Bala - Com certeza. O texto estabelece que a industrialização de produtos com matéria-prima da região, na sua preponderância, ou seja, que tenha na sua composição preponderância de matéria-prima da região, como as carteiras escolares, por exemplo, que podem ter a fórmica, podem ter ferro, alumínio, isso pode. Os sapatos, tem o couro, que é retirado da indústria agropecuária, enfim, tem o papel, a celulose, a borracha, os minerais, para a indústria das jóias; perfumaria ficou muito limitado, os cosméticos com produtos regionais somente para consumo local; o setor de siderurgia também não vai poder, mas teremos que fazê-lo através da Zona de Processamento de Exportação (ZPE), que tem um outro perfil, é para grandes indústrias para exportação e aí pode qualquer produto, vamos poder fabricar até carro aqui, eu acho.
Diário - Mas isso somente para ser vendido para fora do país, nada poderá ser vendido dentro do Brasil, não é mesmo?

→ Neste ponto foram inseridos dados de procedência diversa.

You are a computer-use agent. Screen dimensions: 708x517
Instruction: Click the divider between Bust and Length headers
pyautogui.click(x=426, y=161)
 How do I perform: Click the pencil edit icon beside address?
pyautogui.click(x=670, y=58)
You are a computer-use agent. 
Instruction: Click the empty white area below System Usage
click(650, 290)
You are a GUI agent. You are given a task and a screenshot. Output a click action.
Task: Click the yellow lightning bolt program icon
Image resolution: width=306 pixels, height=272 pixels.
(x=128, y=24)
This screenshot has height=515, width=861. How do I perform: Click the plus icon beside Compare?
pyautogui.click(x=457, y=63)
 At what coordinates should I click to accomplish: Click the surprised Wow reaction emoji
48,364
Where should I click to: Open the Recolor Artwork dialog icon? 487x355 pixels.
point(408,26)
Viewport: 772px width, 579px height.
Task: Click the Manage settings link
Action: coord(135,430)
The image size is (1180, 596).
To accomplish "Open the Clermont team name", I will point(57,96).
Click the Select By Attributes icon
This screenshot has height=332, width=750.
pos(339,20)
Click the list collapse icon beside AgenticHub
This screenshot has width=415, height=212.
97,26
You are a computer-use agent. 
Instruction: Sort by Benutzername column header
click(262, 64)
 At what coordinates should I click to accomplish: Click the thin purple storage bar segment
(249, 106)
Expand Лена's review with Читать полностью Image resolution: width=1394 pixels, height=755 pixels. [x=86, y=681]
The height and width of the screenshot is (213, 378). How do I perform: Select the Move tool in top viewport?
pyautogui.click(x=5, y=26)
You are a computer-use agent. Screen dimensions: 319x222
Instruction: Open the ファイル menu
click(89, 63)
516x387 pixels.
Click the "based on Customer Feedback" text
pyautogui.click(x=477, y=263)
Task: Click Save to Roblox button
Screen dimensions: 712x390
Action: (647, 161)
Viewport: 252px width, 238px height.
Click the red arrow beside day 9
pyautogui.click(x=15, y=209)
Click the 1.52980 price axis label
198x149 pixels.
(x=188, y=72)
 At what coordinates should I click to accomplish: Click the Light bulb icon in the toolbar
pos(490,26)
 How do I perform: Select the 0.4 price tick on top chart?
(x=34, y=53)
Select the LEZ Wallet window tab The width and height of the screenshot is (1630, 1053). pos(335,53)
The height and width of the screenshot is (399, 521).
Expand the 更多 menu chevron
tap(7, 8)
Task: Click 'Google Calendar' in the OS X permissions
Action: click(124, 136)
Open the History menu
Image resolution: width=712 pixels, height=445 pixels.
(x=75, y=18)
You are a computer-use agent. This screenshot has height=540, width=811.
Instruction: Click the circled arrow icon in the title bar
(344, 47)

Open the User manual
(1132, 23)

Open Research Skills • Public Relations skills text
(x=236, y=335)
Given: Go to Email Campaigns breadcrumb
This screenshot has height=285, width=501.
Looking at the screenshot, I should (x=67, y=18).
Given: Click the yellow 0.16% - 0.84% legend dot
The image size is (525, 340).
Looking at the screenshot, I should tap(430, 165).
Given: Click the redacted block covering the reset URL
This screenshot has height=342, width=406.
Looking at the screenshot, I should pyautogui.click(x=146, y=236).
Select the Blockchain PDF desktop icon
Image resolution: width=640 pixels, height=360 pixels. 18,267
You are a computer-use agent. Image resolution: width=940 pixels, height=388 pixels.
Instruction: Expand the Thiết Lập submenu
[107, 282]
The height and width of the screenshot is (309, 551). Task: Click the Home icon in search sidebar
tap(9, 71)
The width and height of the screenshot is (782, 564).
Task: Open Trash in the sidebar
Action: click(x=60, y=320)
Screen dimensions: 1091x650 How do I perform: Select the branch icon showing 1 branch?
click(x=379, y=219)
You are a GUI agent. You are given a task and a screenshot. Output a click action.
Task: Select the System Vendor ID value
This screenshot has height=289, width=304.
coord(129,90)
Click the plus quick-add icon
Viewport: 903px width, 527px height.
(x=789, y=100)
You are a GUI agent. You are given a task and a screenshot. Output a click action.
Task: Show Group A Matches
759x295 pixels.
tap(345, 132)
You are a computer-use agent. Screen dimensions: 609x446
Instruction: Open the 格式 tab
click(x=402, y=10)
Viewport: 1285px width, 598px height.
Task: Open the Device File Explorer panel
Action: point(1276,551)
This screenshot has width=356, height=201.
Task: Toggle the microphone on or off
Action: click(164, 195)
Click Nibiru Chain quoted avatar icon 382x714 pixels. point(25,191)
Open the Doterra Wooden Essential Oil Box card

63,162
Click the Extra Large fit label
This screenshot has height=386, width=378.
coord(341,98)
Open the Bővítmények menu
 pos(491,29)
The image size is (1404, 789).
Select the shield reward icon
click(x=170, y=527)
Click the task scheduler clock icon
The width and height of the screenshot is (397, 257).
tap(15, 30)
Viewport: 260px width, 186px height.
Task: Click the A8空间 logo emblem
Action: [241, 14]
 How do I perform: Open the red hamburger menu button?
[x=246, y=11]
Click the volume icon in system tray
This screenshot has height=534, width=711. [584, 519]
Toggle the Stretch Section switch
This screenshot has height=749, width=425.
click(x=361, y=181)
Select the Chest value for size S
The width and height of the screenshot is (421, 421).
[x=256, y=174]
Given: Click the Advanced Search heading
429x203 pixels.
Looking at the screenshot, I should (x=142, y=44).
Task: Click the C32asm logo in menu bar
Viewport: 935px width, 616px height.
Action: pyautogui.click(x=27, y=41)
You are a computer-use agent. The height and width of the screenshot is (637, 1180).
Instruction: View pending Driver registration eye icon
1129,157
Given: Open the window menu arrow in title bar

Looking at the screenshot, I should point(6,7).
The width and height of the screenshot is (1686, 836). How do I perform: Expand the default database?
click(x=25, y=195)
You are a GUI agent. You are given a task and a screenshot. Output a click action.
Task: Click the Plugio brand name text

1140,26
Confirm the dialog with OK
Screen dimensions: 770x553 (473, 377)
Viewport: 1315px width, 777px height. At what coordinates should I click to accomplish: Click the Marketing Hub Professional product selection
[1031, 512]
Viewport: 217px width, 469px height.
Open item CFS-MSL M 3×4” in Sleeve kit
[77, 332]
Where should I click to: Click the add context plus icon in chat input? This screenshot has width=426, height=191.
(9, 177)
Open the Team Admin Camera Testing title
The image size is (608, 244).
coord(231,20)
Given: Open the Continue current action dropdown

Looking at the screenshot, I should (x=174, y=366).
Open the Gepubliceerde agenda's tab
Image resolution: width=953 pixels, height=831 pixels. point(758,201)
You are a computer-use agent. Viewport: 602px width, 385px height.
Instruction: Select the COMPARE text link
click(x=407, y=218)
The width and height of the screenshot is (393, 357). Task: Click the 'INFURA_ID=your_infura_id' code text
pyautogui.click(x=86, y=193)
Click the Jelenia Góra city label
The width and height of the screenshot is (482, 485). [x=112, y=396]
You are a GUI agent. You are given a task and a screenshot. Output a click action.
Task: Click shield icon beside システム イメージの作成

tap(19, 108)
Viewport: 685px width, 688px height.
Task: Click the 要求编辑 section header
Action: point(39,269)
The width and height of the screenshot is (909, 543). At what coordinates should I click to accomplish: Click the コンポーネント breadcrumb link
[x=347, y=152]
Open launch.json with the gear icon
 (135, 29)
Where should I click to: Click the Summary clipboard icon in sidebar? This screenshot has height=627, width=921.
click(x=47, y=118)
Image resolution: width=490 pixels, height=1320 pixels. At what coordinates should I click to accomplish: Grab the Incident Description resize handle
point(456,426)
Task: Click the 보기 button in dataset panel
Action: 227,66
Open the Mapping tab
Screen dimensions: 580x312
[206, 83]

Bala - Exatamente. Mas a Zona Franca poderá avançar em outros setores, como na pesca, seja de camarão, peixe, ou mesmo na carne, na industrialização de nossos frigoríficos, nas conservas, nos sucos, doces, compotas, enfim, ela terá muita potencialidade.
Diário - E o povo, como poderá ganhar dinheiro com a Zona Franca de Macapá e Santana?
Bala - Além de ganhar na geração de emprego, pelas oportunidades de trabalho com as indústrias se instalando, o Estado ganha porque fica mais rico, com o aumento do PIB, a nossa riqueza aumenta muito, então aumenta a renda per capita, com isso vamos ter que discutir com a sociedade como vamos distribuir essa renda, pois é preciso uma distribuição social dessa riqueza, para melhorar a educação, os transportes coletivos, as nossas estradas, o saneamento, a habitação, ou seja, vamos ficar um estado mais rico do que somos hoje. Se hoje temos uma receita de R$ 2 bilhões ao ano, essa receita vai aumentar muito e com isso vamos poder melhorar também os serviços públicos.
o Estado ganha porque fica mais rico, (...) então aumenta a renda per capita, com isso vamos ter que discutir com a sociedade como vamos distribuir essa renda, pois é preciso uma distribuição social dessa riqueza, para melhorar a educação, os transportes coletivos, as nossas estradas, o saneamento, a habitação.
Diário - Isso não pode trazer de volta o problema do fluxo migratório para o Estado?
Bala - Temos que estar preparados também para isso. Certamente iremos receber uma pressão migratória sim, mas com a expansão das nossas riquezas e o aumento de nossa arrecadação, é importante que o planejamento estratégico possa prever também a distribuição dessa riqueza nessas áreas sociais.